Web developers mostly use CMS frameworks nowadays, so basic website security and security updates are taken care of to a degree. Plug-ins and custom themes however, need to be inspected because most web developers either have the mind-set, like that MeetUp speaker, that web security isn’t really a web developer’s responsibility, or they’re just plain not-trained in web security, or both.
Even those website security-conscious developers who do feel responsible, well they’re professional “web developers” not “web security analysts”, and their ability to protect websites from actual attacks is likely to be inadequate.
So what’s the solution? Start with the simple stuff –
- Password protect your admin folder (server-side)
- Prevent direct access to all admin scripts
- Fight brute-force attacks with 15+ random character passwords
- Fight brute-force attacks with login attempt-limiting plugins
- Never trust user input
- Since plugin developers often ignore this rule, use care in choosing plugins
- Use SSL to encrypt logins (Let”s Encrypt SSL is free!)
- Consider Cloudflare (free) to protect against DOS and other attacks
- Schedule regular, off-server, cycled backups of both files and database
These are off the top of my head, and before brewing my second cup of coffee, so there are certainly more things you can, and should do. I’ll follow up with an article specifically for WordPress users.
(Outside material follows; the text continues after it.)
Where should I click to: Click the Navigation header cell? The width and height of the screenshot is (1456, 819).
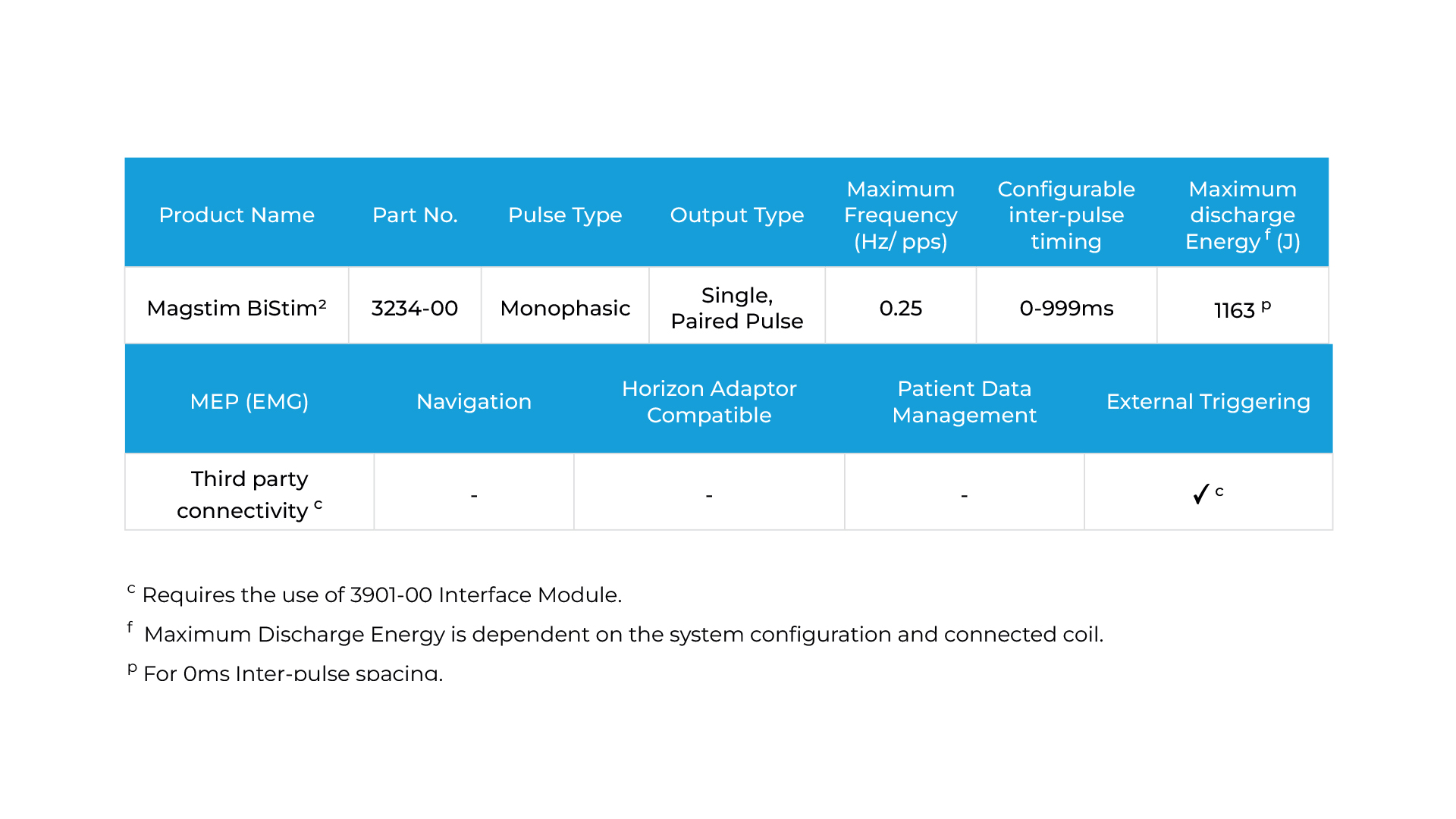point(474,401)
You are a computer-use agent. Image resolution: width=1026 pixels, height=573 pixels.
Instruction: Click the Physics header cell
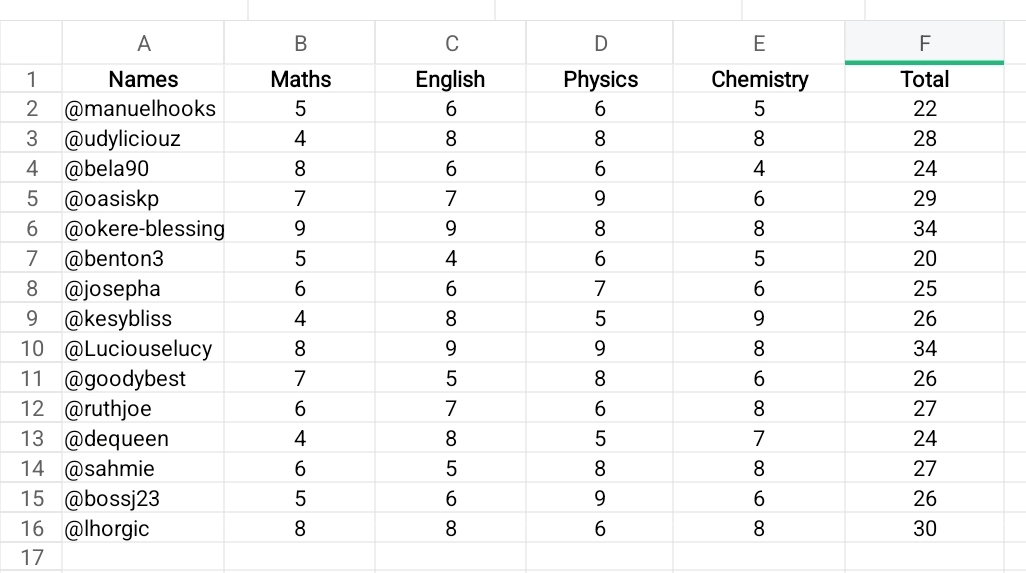click(600, 79)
To be fair, some of these items were discussed that night – the .htaccess, backups and passwords, if I remember correctly.
In any business where you are the expert and your clients can’t be expected to understand the technicalities, you have an added responsibility to that client and to his customers to use your knowledge to protect them. I hope the web developer community will wake up someday and adapt that philosophy.
As for that MeetUp group, why waste time going to a meeting where the speaker is ill-informed and spreading misinformation along with a predatory philosophy? There are much better PHP, Website & WordPress Meetup groups to attend in the Tampa / St. Petersburg area and I’ve always learned and enjoyed going to all of them until this group.
Whenever you hear someone talking about using predatory practices on clients, you need to speak up and explain that if we’re not on the same team as our clients, we’re going to earn the kind of reputation that used car dealers and aluminum siding salesmen have – and we’re going to deserve it!